Qubole, the startup from former Facebook engineers Ashish Thusoo and Joydeep Sen Sarma, just closed a Series A investment round for its service, which lets users run a variety Hadoop jobs — including Hive, MapReduce and Pig — in the Amazon(s amzn) Web Services cloud. Hive is the data warehouse system and SQL-like language for Hadoop that Thusoo and Sen Sarma helped create while at the social-networking company. Charles River Ventures and Lightspeed Ventures led the round, which brings the company’s total venture capital investment to $7 million, including its seed round in late 2011.
Qubole launched in June 2012 and opened its platform for public consumption in December, Thusoo told me, and has processed about half a petabyte of customer data since then. Thus far, the platform’s biggest users have been in the advertising technology, e-commerce and application-development spaces. A common use case (and one detailed in a blog post by Qubole customer MediaMath) is to create pipelines that use Hadoop to process unstructured data before pushing it into relational databases such as MySQL, Vertica or Infobright for more-traditional business-intelligence applications.
However, Thusoo added, Qubole also has connectors for getting data out of certain other data stores, such as MongoDB, and is working on letting customers import data via API from services such as Omniture and Google analytics.
Being in the cloud — especially Amazon’s cloud — could actually pay big dividends, too, and not just because it lets Qubole scale clusters automatically and lets users avoid the operational headaches of maintaining a Hadoop cluster. Companies are already using Amazon S3 to store a lot of data — more than 2 trillion objects at this point — and that’s Qubole’s choice for a storage system, as well. As companies move more of their big data workloads to the cloud, S3 serves as a cheap, easy and generic storage platform to which they can connect various services and applications.
In January, for example, Netflix detailed its cloud-based Hadoop platform that consists of numerous services but relies on Amazon S3 as the source-of-truth data store.
If there’s one big question about Qubole, though, it has to be the emergence of a rather-large SQL-on-Hadoop market since the company launched. Although Hive has been an important part of the Hadoop stack over the past few years, its MapReduce foundation is beginning to show its age in terms of query speed, and the new breed of database startups pushing SQL analytics atop Hadoop are quick to point this out.
Thusoo has certainly noticed this activity, but he stills sees Qubole as being in a good position.

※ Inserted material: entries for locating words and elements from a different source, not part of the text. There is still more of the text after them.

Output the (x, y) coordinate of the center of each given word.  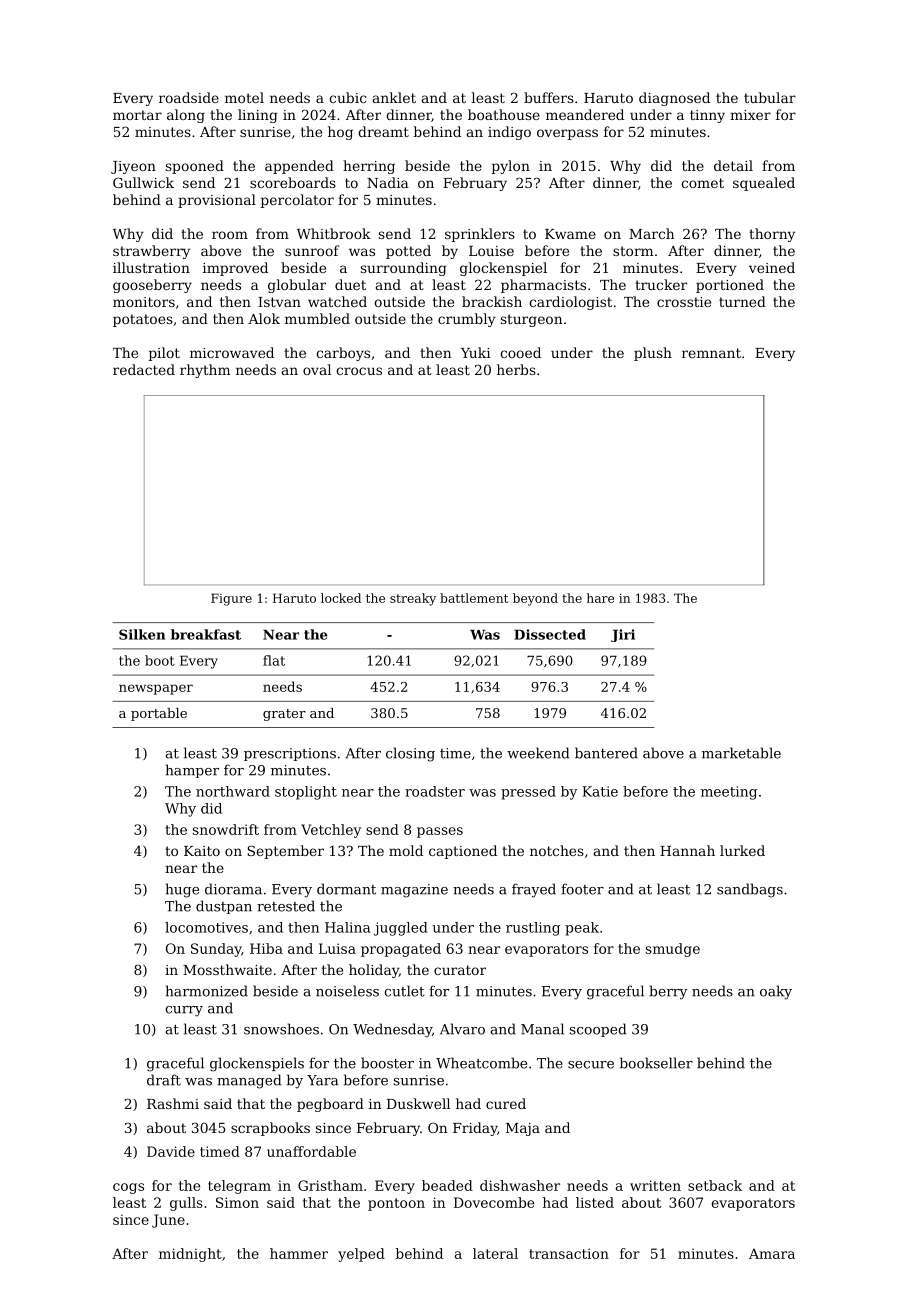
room (230, 235)
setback (715, 1185)
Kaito (202, 851)
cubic (347, 97)
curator (460, 970)
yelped (361, 1255)
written (655, 1185)
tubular (770, 97)
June (168, 1221)
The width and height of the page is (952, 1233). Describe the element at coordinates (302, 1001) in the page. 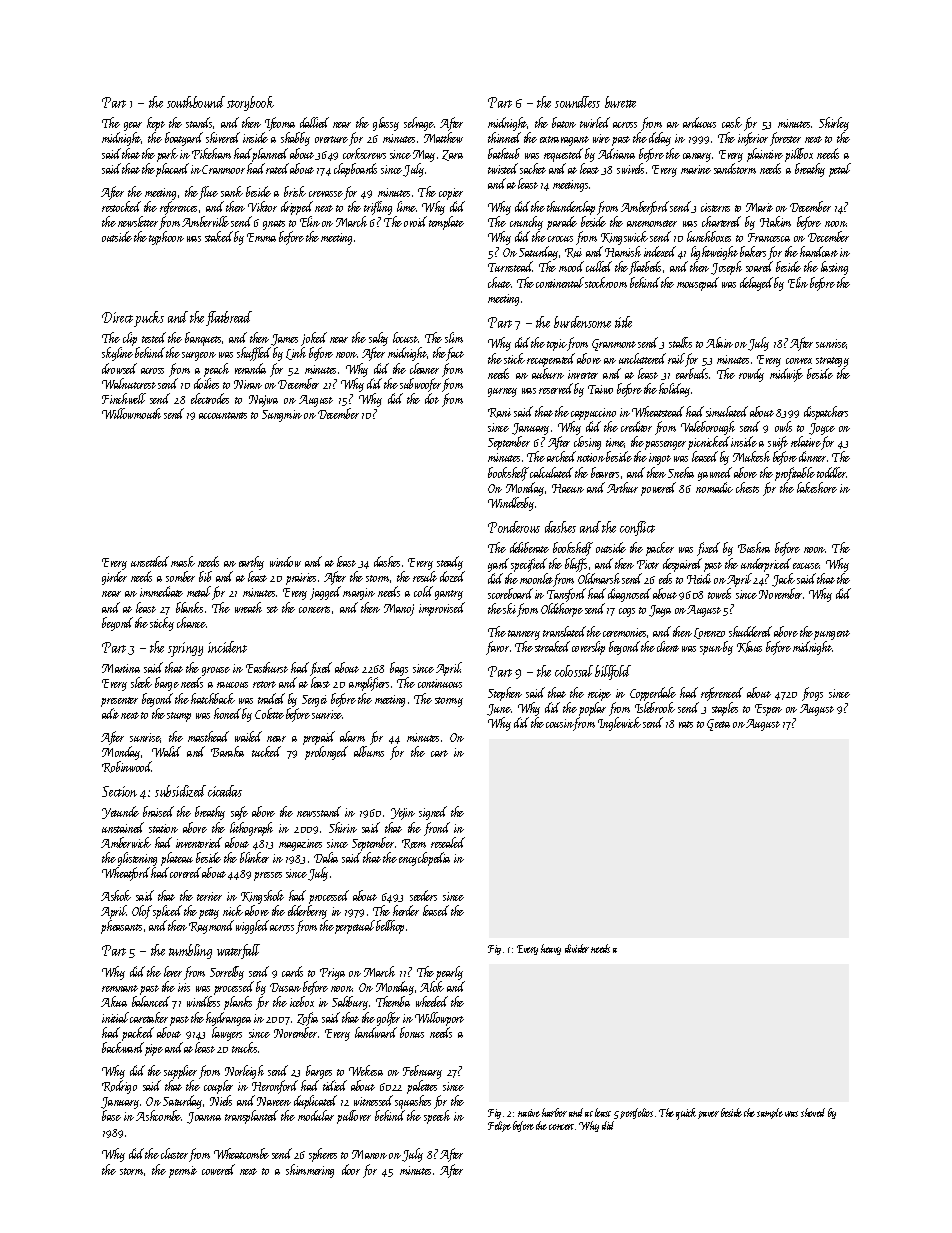

I see `icebox` at that location.
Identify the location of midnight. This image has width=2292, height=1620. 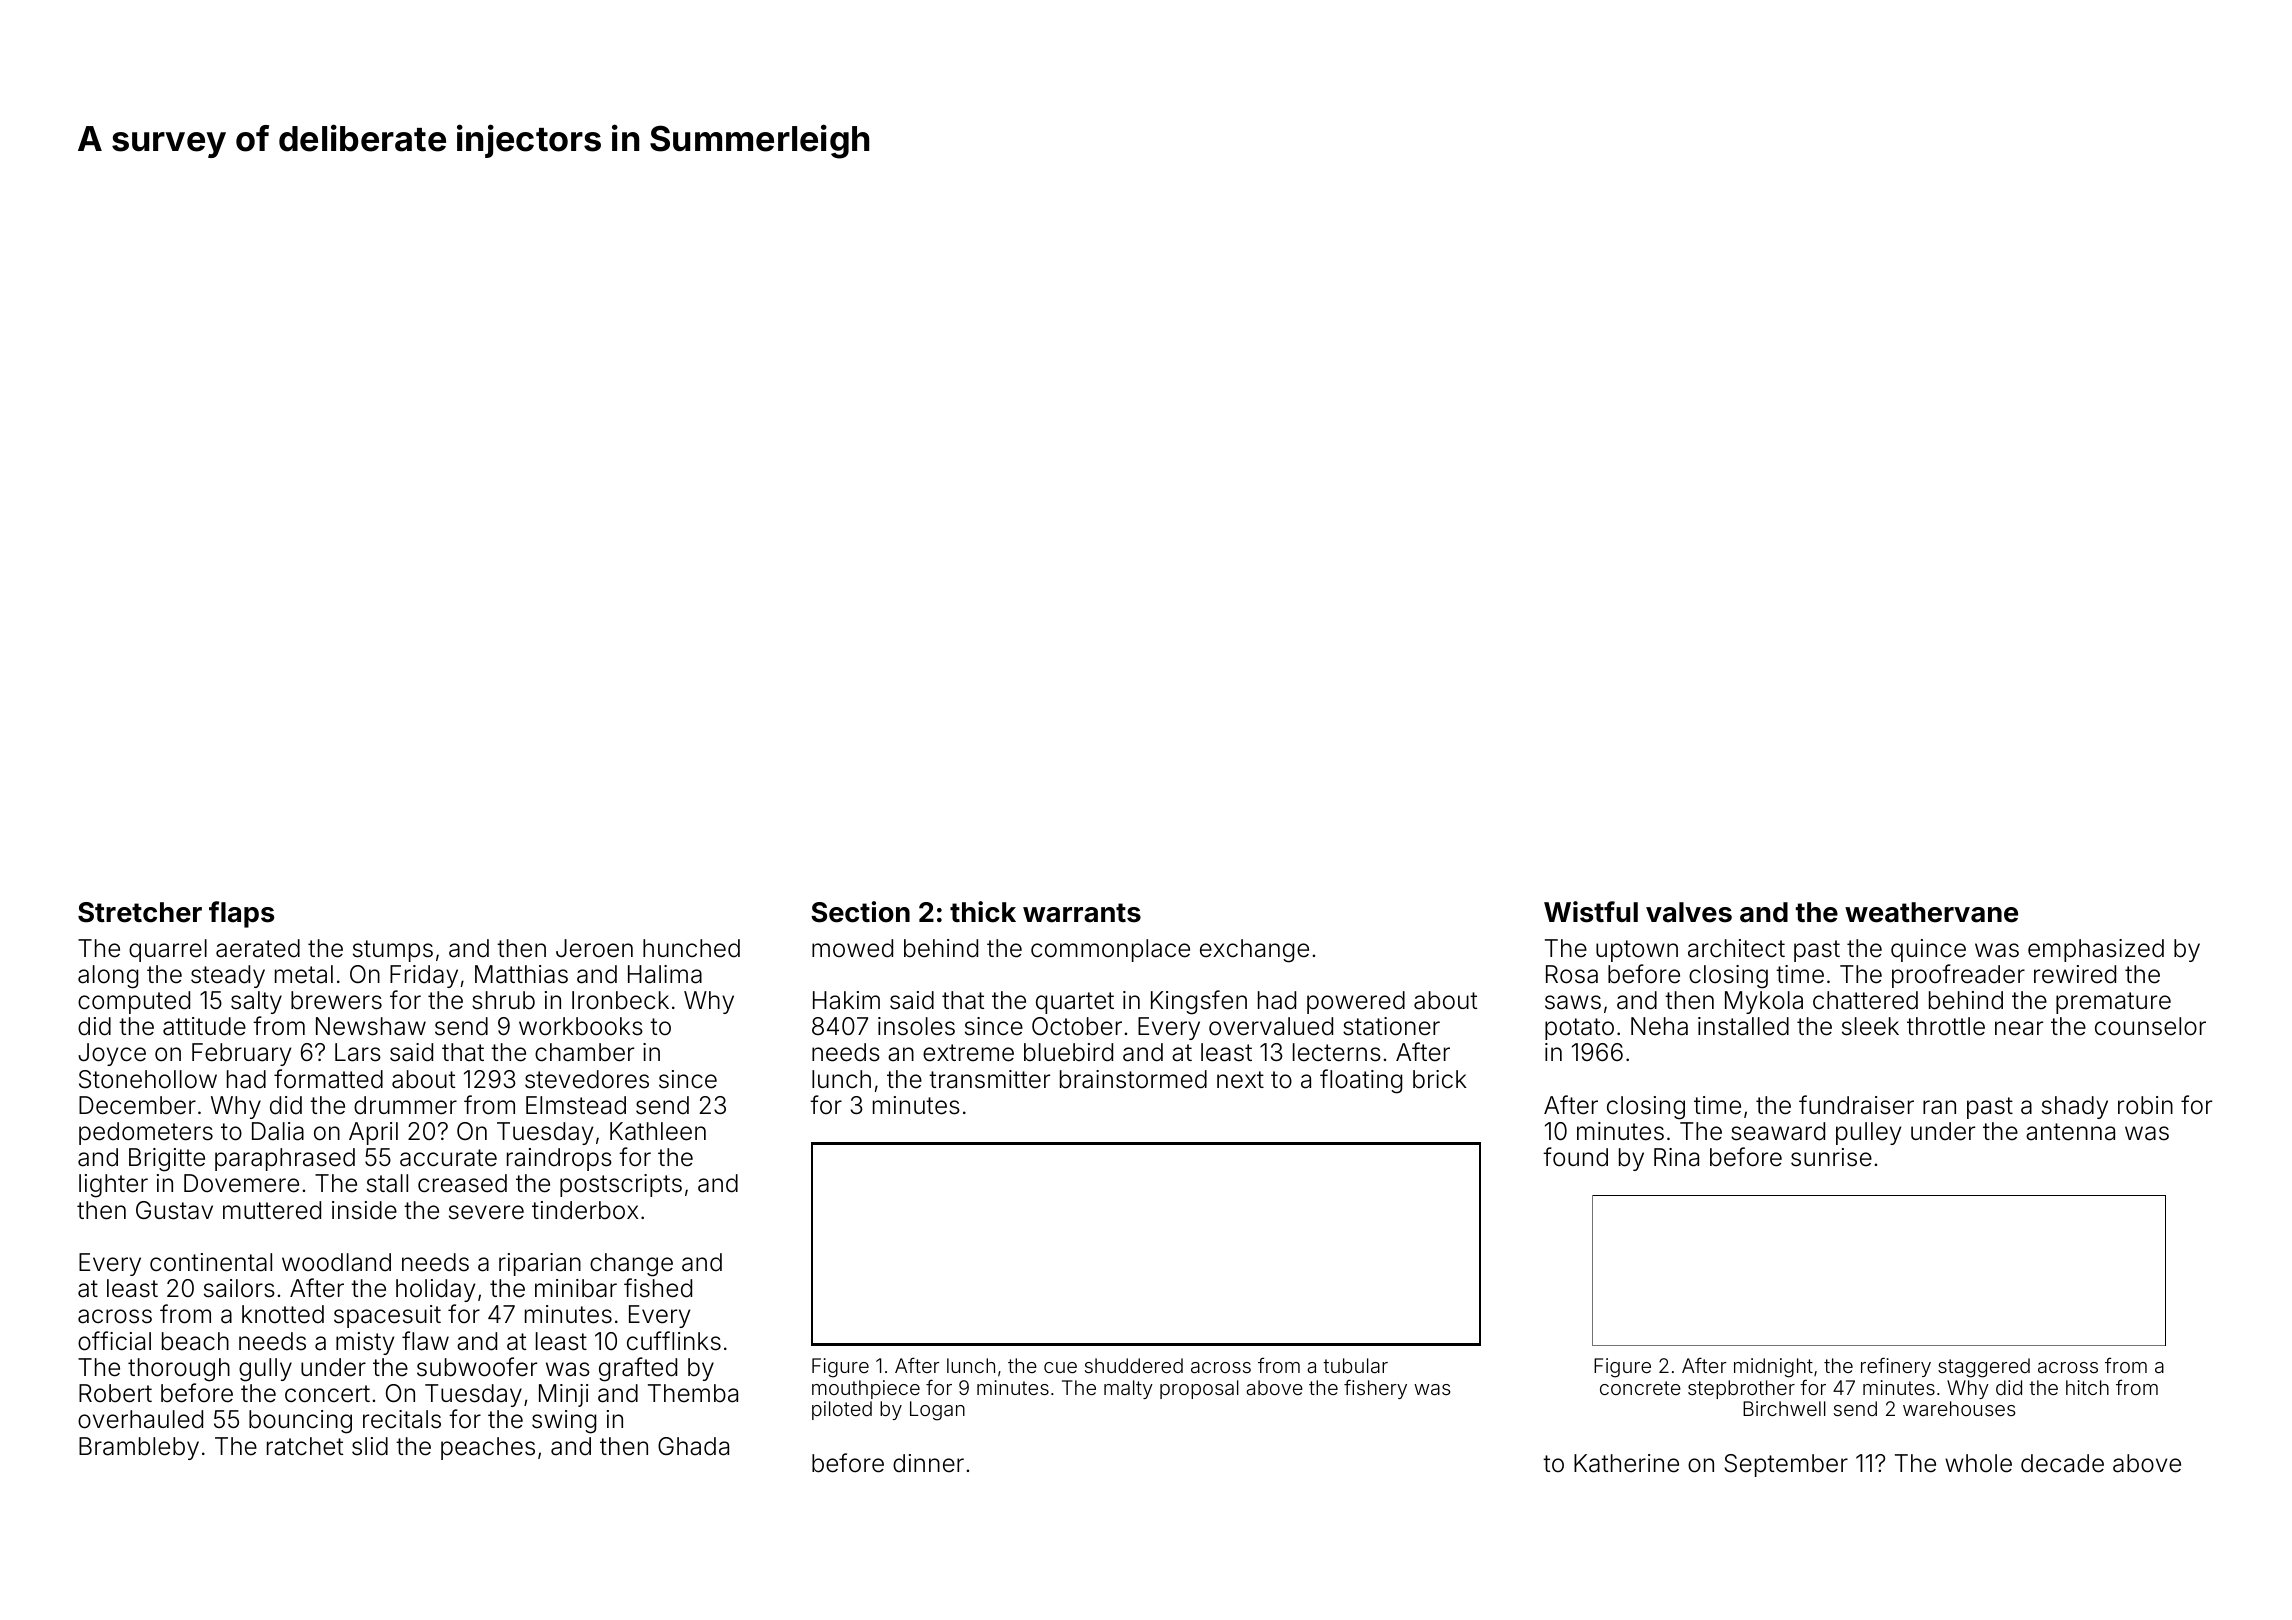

For starters, he said, the company is looking at interactive analytics projects such as Impala and Shark to see how they might integrate with the Qubole platform, and Hadoop startup Hortonworks is leading the Stinger project to drastically boost the speed of Hive itself.
Further, there’s the fact that Qubole itself has already optimized its platform to run, on average, about five times faster than Hive would normally run on Amazon Elastic MapReduce alone.
“We’re also keeping a close tab on other projects in our space,” Thusoo said. “We have a lot of options … to play with.”
This story was updated at 8:32 a.m. to clarify that Qubole can handle MapReduce and Pig jobs as well as Hive, and that its seed round came in late 2011, not late 2012.